On the basis of the data presented here, the introduction of an MSM for routine processing of stool specimens in the clinical microbiology laboratory is feasible. However, to accommodate the introduction of an MSM in the routine laboratory, several adaptations to the format presented here may be necessary. First of all, to obtain an improved success rate with the subsequent isolation of C. jejuni from MSM-positive specimens, the delay in the inoculation of the stool specimens must be limited at most to 1 day after the specimen is received by the laboratory. To accommodate this, specimens received on a Friday and during the weekend should be inoculated for C. jejuni culture as soon as possible. On the other hand, the MSM approach could also be performed during the weekends and not only on weekdays, as was the case in our study. However, this will need a change in laboratory management, as most microbiology laboratories offer only limited services during the weekend. Furthermore, it is advisable to incorporate tests for other gastrointestinal pathogens into the MSM in an attempt to further decrease the culture workload involved with the testing of stool specimens. Multiplexing of the different MSMs seems to be mandatory because with the increase in the number of screened targets, the throughput per real-time PCR run is diminished, which may prove to be limiting from the perspective of the high workload needed to process all stool specimens sent to the laboratory, especially during the seasonal peaks. Automation of the DNA extraction process may also be considered to decrease the hands-on time required by the technicians performing the MSM.

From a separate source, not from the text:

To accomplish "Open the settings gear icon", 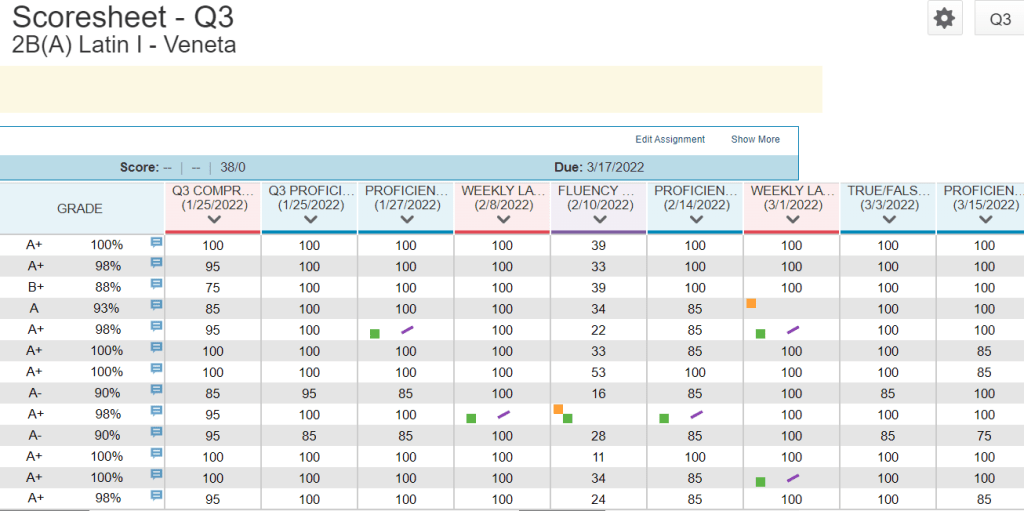I will pos(944,19).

In conclusion, our data indicate that an MSM approach for the screening of stool specimens for gastrointestinal pathogens in a routine clinical microbiology laboratory is feasible and that the introduction of MSM will result in faster reporting of the final results for negative specimens, as well as preliminary positive results, and with only minimal delay in the reporting of the final results for positive specimens. In addition, the MSM will significantly improve the performance of the screening of stool specimens with regard to sensitivity, whereas the specificity, PPV, and NPV will also be improved, although to a smaller extent. We are currently conducting further research on automated extraction and multiplex real-time PCR to accommodate the introduction of an MSM for stool specimens in our routine laboratory.
This study was supported in part by bioMérieux Benelux BV.